Output the entries underneath exactly as they are.
#####
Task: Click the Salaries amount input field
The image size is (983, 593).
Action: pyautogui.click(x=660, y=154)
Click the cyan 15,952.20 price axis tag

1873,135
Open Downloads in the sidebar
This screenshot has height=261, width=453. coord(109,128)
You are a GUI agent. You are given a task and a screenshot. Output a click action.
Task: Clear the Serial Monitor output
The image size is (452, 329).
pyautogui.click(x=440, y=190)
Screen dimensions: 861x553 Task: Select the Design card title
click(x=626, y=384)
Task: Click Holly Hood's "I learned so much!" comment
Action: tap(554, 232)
#####
▸ COMPLETED TASK
Task: Click the Salaries amount input field
The image size is (983, 593).
Action: pyautogui.click(x=660, y=154)
Click the cyan 15,952.20 price axis tag

1873,135
Open Downloads in the sidebar
This screenshot has height=261, width=453. coord(109,128)
You are a GUI agent. You are given a task and a screenshot. Output a click action.
Task: Clear the Serial Monitor output
The image size is (452, 329).
pyautogui.click(x=440, y=190)
Screen dimensions: 861x553 Task: Select the Design card title
click(x=626, y=384)
Task: Click Holly Hood's "I learned so much!" comment
Action: tap(554, 232)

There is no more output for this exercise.